Derfel eventually makes it home, where he discovers the druids Dinas and Lavaine have attacked his hall and are attempting to kidnap Ceinwyn and Merlin and bring them to Lancelot. Derfel and his men drive off Dinas and Lavaine, but during the battle Lavaine kills Derfel's youngest daughter, Dian. Derfel accompanies Ceinwyn and his daughters north to Powys and the protection of Cuneglas. Joining those who remain opposed to Lancelot at Glevum, they find Arthur there, in council with Kings Meurig of Gwent and Cuneglas of Powys. Mordred also joins the council, having been saved by Galahad from assassination. Confronted by Merlin, Mordred admits that it was Bishop Sansum's idea to distract Arthur and Derfel with the apprehension of Ligessac in order to enable the Christian uprising. Because of Mordred's incompetence in allowing Lancelot and his Christian followers to ravage Dumnonia, Arthur declares Mordred unfit to rule as king, a proclamation recognized by Cuneglas and Merlin.

Arthur and his few remaining allies devise a plan to reinforce Sagramor against Cerdic, sending Culhwch and Cuneglas' spears to his aid at Corinium, while he, Derfel and forty of their best spears rescue Guinevere and Arthur's son Gwydre, who are being held captive by Lancelot's men at the Sea Palace. Arriving there, Derfel and Arthur inadvertently catch Guinevere in the midst of her ritual worship of the goddess Isis, by which she intends for the goddess to favour Lancelot as King of Dumnonia. It is revealed that the carnal rituals have involved Guinevere sleeping with Dinas and Lavaine, as well as with Lancelot. Heartbroken and enraged, Arthur slaughters the worshipers and takes Guinevere and Gwydre away. At the same time, Derfel captures Dinas and Lavaine and, with help from Nimue, brutally kills them, exacting his revenge for the death of his daughter. They also discover all of the missing Treasures of Britain, including the Cauldron, which had been hidden in Guinevere's temple to Isis. Nimue's suspicions are revealed to have been founded: Morgan had stolen the Treasures the night Merlin's hall had burnt and given them to Sansum in exchange for his promise to marry her. Sansum had given them to Guinevere, Dinas and Lavaine, sealing his favour with them and setting the stage for the Christian uprising.

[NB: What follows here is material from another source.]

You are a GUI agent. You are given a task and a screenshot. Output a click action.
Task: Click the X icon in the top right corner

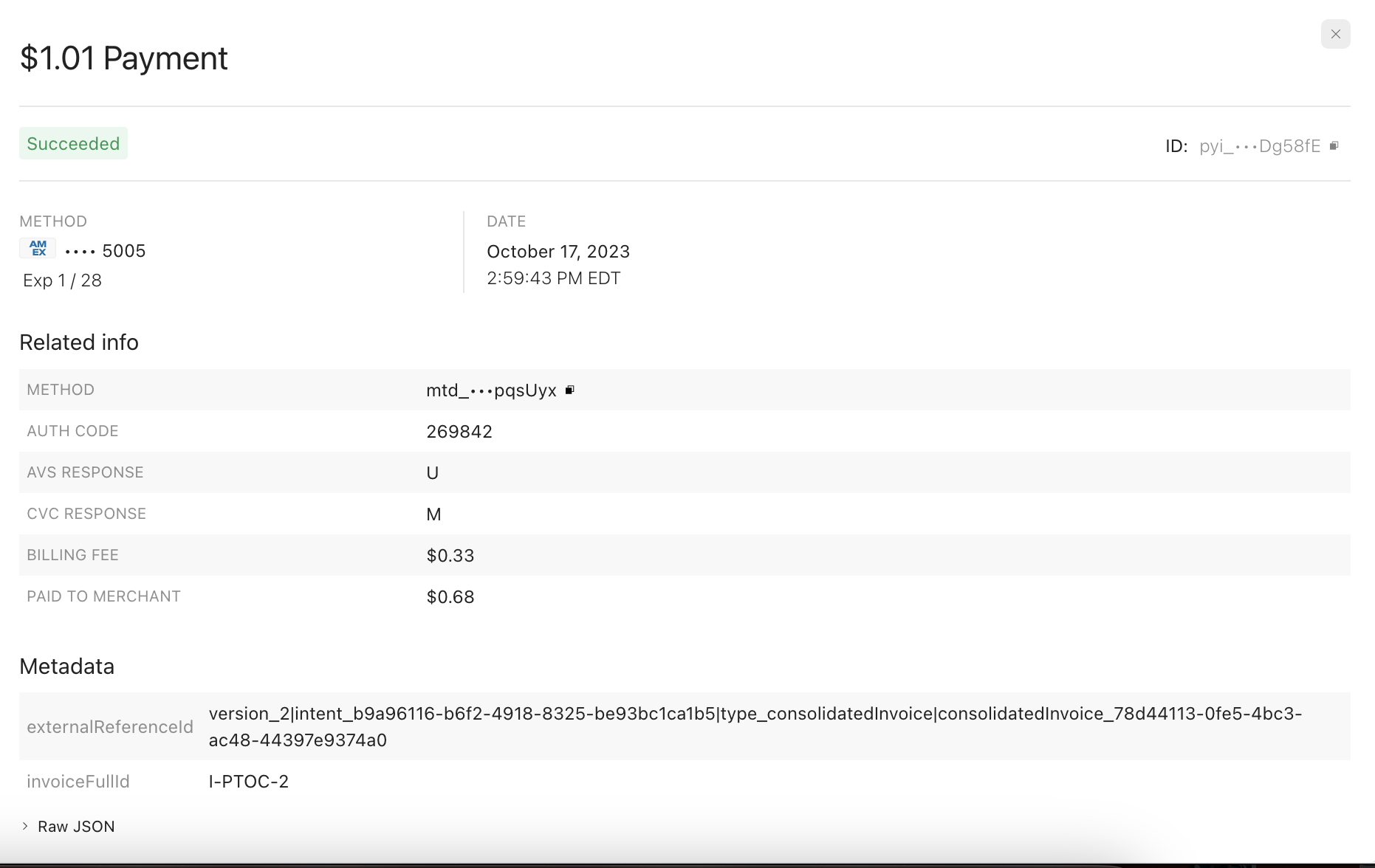[1335, 34]
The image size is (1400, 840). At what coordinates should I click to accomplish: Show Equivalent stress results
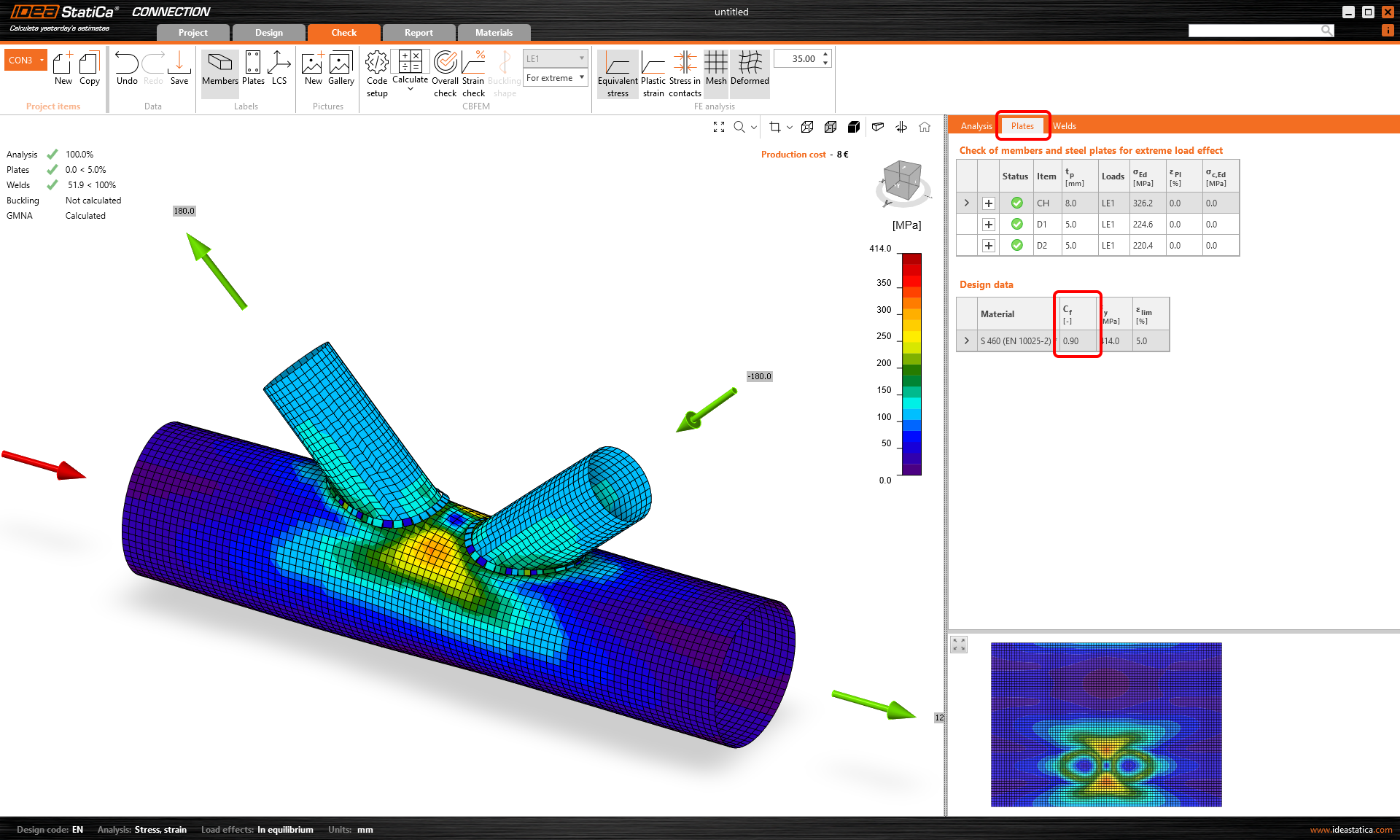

Abandoning his virtuous nature, Arthur storms and retakes the seat of kings at Caer Cadarn, a symbolic move which sends word to Dumnonia that Arthur lives and still has power. Lancelot's rebellion quickly loses momentum as word of Caer Cadarn's fall spreads and warriors from Dumnonia begin to rally to Arthur's side.

With Lancelot in retreat, Arthur grimly asserts to Derfel that their oath to the deceased Uther binds them to acclaim Mordred as Dumnonia's king, but he will be a pure figurehead, and Arthur himself will be the land's sole ruler. Derfel, remembering something Merlin said, suggests that Arthur be known as Imperator, a Roman title understood to mean "ruler of kings."

==Editions==
- 1996, UK, Michael Joseph ISBN 0-7181-0051-4, 5 September 1996, first-edition hardcover
- 1997, UK, Penguin Books ISBN 0-14-023247-8, July 1997, paperback
- 1997, USA, St. Martins Press ISBN 0-312-15523-9, August 1997, hardcover
- 1998, USA, St. Martin's Griffin ISBN 0-312-18714-9, June 1998, paperback

==Reception==
Like its predecessor, Enemy of God has been praised for its "realistically gory battles" and "strong characterizations", and for putting a "fresh perspective on these oft-retold events". Kirkus Reviews called it "rousing, persuasive entertainment".